• _PROMPT_: Please repeat the records below exactly, from the first line through the line containing "Given: Open the Polokwane drive heading", and nothing more.

[Pixel coordinate grounding data]
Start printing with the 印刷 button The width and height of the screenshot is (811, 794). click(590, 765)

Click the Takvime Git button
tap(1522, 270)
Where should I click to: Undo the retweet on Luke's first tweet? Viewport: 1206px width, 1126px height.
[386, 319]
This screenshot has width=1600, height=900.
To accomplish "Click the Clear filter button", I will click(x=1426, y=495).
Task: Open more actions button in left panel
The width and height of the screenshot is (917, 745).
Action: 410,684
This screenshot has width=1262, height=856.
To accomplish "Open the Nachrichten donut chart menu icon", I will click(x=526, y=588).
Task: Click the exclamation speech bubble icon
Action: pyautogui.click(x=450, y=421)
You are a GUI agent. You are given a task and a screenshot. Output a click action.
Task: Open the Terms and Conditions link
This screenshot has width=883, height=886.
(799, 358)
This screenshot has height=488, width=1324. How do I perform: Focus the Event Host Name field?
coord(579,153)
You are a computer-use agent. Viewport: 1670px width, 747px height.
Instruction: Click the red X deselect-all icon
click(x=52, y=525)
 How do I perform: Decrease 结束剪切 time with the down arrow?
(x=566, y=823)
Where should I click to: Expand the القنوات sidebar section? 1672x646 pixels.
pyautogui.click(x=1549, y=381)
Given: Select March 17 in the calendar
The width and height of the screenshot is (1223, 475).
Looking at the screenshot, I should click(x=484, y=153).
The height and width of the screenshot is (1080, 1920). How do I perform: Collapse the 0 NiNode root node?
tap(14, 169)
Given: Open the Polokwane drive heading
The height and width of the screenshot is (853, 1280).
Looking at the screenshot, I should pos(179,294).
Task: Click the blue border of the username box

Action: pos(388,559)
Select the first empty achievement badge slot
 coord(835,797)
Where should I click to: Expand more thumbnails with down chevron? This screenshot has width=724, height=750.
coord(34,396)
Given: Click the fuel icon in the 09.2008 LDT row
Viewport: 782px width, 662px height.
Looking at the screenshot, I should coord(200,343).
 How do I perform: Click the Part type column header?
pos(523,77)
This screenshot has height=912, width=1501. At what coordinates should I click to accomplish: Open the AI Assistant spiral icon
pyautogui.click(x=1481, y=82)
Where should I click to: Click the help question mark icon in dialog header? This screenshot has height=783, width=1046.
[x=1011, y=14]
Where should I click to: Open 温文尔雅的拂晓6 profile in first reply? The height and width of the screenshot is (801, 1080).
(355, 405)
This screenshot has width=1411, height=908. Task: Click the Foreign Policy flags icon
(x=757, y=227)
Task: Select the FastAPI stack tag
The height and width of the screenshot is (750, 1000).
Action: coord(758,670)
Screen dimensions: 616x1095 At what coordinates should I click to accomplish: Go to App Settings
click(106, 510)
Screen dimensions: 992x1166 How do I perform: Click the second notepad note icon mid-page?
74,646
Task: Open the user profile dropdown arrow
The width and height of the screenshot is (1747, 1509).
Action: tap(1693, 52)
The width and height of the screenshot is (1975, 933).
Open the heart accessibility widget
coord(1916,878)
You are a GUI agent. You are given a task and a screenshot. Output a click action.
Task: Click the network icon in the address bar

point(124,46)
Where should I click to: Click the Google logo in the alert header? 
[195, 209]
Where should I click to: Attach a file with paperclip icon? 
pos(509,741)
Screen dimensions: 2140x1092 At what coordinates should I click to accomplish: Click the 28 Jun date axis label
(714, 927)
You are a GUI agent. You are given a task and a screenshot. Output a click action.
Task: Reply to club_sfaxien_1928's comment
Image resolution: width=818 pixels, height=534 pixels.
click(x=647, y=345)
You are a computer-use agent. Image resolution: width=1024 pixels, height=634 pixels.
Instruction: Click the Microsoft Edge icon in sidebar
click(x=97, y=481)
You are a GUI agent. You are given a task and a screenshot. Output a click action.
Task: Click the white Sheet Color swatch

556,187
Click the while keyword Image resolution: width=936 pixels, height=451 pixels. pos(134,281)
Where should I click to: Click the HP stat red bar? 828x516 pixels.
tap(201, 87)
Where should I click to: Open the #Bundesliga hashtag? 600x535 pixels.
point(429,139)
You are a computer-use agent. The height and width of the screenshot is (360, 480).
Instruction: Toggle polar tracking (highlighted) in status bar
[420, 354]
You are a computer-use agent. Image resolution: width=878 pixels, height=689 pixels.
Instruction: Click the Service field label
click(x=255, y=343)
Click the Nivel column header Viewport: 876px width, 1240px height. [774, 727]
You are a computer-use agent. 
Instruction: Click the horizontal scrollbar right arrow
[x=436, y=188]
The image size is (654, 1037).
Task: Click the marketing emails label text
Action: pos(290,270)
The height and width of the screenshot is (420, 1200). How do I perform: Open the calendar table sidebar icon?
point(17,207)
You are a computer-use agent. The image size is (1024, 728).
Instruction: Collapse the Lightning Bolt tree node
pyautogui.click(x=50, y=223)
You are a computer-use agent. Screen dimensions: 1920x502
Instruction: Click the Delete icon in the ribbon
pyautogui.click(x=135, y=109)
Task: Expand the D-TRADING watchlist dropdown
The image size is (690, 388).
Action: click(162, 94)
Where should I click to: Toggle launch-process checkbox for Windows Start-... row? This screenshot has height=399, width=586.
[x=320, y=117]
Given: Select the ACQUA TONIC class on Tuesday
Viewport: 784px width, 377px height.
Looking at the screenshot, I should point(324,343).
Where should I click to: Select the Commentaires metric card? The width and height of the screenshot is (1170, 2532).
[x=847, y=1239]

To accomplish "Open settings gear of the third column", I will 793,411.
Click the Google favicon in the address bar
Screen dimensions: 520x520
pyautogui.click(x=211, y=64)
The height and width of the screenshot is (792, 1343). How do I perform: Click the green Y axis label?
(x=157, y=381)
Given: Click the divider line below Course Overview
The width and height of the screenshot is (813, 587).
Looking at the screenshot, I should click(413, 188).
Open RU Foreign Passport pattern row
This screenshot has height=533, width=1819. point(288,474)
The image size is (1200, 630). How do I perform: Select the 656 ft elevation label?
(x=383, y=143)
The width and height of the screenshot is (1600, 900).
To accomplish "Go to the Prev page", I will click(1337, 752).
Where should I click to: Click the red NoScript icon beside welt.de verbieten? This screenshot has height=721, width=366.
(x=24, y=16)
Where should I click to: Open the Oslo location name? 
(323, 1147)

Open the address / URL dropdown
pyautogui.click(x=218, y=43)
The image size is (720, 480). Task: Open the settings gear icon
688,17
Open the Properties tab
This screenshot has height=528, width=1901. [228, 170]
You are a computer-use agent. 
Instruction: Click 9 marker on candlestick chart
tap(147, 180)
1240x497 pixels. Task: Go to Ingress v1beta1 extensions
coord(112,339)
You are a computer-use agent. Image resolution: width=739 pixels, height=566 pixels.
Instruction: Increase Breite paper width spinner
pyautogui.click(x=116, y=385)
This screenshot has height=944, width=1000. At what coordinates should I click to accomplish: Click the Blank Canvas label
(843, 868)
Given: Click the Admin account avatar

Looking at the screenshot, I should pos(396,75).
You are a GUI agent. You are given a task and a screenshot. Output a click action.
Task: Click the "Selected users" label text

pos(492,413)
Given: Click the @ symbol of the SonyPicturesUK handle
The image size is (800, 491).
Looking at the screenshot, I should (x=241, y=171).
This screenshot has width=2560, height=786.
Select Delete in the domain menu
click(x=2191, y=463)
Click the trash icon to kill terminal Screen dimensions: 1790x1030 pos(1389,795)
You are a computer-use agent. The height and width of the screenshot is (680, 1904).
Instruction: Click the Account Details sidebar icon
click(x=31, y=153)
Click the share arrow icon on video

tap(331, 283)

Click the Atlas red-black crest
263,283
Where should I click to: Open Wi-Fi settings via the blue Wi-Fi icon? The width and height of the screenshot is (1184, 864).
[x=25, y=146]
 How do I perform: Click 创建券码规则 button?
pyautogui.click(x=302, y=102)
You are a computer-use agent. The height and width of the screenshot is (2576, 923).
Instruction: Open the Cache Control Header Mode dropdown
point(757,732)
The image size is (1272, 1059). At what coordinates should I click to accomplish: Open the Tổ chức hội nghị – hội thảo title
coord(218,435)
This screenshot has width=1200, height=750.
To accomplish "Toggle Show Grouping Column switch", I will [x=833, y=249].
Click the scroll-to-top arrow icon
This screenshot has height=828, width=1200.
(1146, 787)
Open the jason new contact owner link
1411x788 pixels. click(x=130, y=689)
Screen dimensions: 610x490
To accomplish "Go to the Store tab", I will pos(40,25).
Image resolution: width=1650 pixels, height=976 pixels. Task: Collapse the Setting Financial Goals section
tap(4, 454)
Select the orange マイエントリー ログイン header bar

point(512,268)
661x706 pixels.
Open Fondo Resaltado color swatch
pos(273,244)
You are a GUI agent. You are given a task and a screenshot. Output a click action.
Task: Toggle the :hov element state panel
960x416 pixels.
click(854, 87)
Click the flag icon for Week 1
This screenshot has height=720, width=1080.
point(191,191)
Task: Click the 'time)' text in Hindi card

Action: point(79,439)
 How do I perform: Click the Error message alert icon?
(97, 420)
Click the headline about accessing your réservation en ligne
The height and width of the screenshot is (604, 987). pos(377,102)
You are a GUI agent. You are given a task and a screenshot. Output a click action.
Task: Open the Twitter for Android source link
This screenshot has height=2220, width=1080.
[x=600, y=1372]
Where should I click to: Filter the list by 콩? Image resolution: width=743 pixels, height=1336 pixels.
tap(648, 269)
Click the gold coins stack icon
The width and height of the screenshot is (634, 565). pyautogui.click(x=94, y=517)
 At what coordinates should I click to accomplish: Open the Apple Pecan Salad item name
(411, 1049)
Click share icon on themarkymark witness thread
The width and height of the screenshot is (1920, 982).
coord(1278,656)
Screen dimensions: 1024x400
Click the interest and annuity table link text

• _REPLY_:
Start printing with the 印刷 button The width and height of the screenshot is (811, 794). click(590, 765)

Click the Takvime Git button
tap(1522, 270)
Where should I click to: Undo the retweet on Luke's first tweet? Viewport: 1206px width, 1126px height.
[386, 319]
This screenshot has width=1600, height=900.
To accomplish "Click the Clear filter button", I will click(x=1426, y=495).
Task: Open more actions button in left panel
The width and height of the screenshot is (917, 745).
Action: 410,684
This screenshot has width=1262, height=856.
To accomplish "Open the Nachrichten donut chart menu icon", I will click(x=526, y=588).
Task: Click the exclamation speech bubble icon
Action: pyautogui.click(x=450, y=421)
You are a GUI agent. You are given a task and a screenshot. Output a click action.
Task: Open the Terms and Conditions link
This screenshot has width=883, height=886.
(799, 358)
This screenshot has height=488, width=1324. How do I perform: Focus the Event Host Name field?
coord(579,153)
You are a computer-use agent. Viewport: 1670px width, 747px height.
Instruction: Click the red X deselect-all icon
click(x=52, y=525)
 How do I perform: Decrease 结束剪切 time with the down arrow?
(x=566, y=823)
Where should I click to: Expand the القنوات sidebar section? 1672x646 pixels.
pyautogui.click(x=1549, y=381)
Given: Select March 17 in the calendar
The width and height of the screenshot is (1223, 475).
Looking at the screenshot, I should click(x=484, y=153).
The height and width of the screenshot is (1080, 1920). How do I perform: Collapse the 0 NiNode root node?
tap(14, 169)
Given: Open the Polokwane drive heading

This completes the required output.